Try to hold your nerve and commence seed sowing freely towards the end of this month. Yes, you could start them earlier but do you have the space or have you got the time to repot them as they get bigger and bigger? Don’t forget, they’ll need to be hardened off and planted out after the last chance of frost has passed so it’s better to be looking at a six or seven week period from sowing to planting out. Smaller pots also enable them to be squeezed into smaller spaces as the garden by mid May will be swelling rapidly and less and less planting space will be available.
With new growth just starting to show, now is the ideal time to be cutting back the dead growth on grasses such as Stipa or Miscanthus - they can be cut right down to the ground. Some grasses such as Festuca or Hakonechloa can have the dead material ‘combed’ out with your fingers.

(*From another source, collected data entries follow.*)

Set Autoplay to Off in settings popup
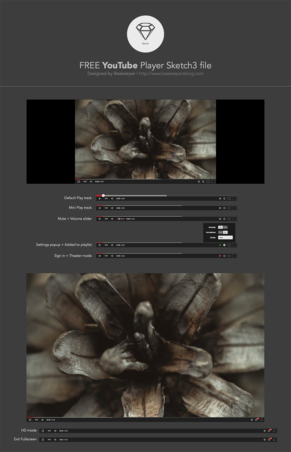This screenshot has height=452, width=291. pyautogui.click(x=221, y=227)
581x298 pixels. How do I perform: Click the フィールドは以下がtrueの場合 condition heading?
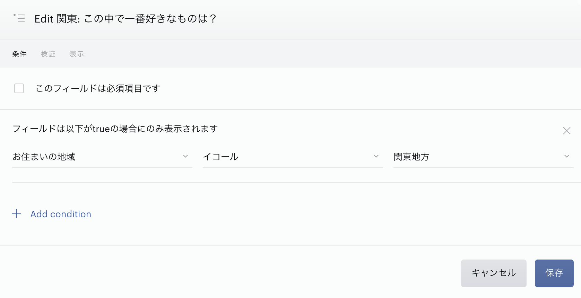(115, 129)
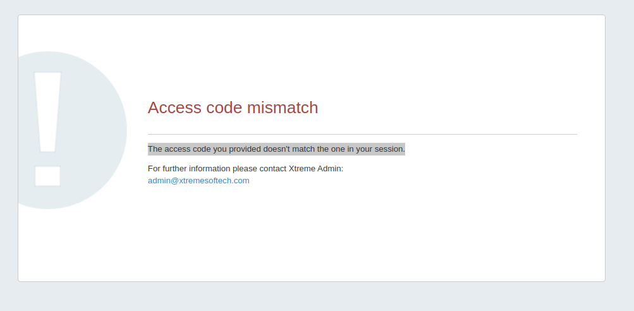Click the 'Access code mismatch' heading
The height and width of the screenshot is (311, 634).
(x=233, y=107)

The job of forcing rhubarb is one that is often misunderstood. It’s an operation carried out to produce earlier, more tender, ‘sticks’. Clumps of rhubarb are covered with an old chimney pot, a large plant pot, or a purpose made ‘forcer’. In years gone by, fresh horse manure was ridged up around the forcer to create heat and in turn produce an even earlier crop. The idea is to exclude light and encourage the stems to reach upwards in their hunt for daylight in which to photosynthsise. This elongation known as etiolation, combined with rapid growth produces long, pale, tender, and sweeter sticks. It does however exhaust the plant so once a crop has been taken - and this is the important bit - the forcer needs to be removed and the plant left untouched for the rest of the year. If you grow several plants later pickings can be taken from the unforced specimens.

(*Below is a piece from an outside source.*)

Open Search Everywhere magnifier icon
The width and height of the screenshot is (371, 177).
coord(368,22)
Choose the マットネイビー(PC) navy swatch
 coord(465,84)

If you haven’t done so already check that your mowers are operational and consider giving your lawn a cut. Don’t cut too low yet but in doing so you’ll not only produce those lovely stripes but also remove any remaining debris such as fallen leaves and twigs that have remained overwinter on the lawn. Clip the edges too and the whole garden will appear rejuvenated.
Spuds you Like
Towards the end of this month we can think about planting potatoes. First earlies can go in, with second earlies and maincrops going in up to the end of April. As with many tender vegetables there is a trade off. In a mild year an early planted batch will reward us with a crop after as little as ten weeks. That's only assuming we manage to avoid frosts and keep them covered when dangers of cold weather are reported. In a home garden situation it's very easy to react to an adverse weather report quickly. If you have an allotment that is remote from your house then it’s easy to forget, accidentally missing the warnings and returning to a devastated crop. Many will slowly recover but it can be a big setback. Frosts can hit as late as early May in the UK.